Stakeholders will sign
the Klamath Basin Restoration Agreement in Salem next week
following years of negotiations to craft it and a related
Klamath River dam removal agreement.
The signing ceremony
will be in the rotunda of the state Capitol building at 10
a.m. Thursday. The event is open to the public.
A final draft of the
restoration agreement was released in early January, and
stakeholders and their constituents had until Tuesday to say
whether they would support or reject the document.
The
signing will usher in the next phase for the landmark
agreement: securing legislation and funding from Congress.
Representatives of
agricultural, tribal, fishery, environmental and
governmental interests drafted the restoration agreement to
resolve conf licts over water in the Klamath River
watershed.
Removal of four
hydroelectric dams on the Klamath River is a key component
as a means to restore fish passage for salmon and other fish
species.
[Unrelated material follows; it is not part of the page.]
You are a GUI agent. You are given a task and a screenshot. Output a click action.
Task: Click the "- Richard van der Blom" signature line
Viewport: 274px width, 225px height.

The restoration agreement also calls for stable
water supplies and affordable power for irrigators, habitat
restoration and provision of 92,000 acres of private
forestland to the Klamath Tribes.
Support,
opposition
Most stakeholders who
worked on the documents have agreed to support it, including
dam owner Pacifi-Corp.
A
few others, including two environmental groups, the Hoopa
tribe and a group representing irrigators off the Klamath
Reclamation Project, oppose it. Some groups have yet to make
a final decision, taking advantage of a part of the document
that gives them 60 additional days to decide.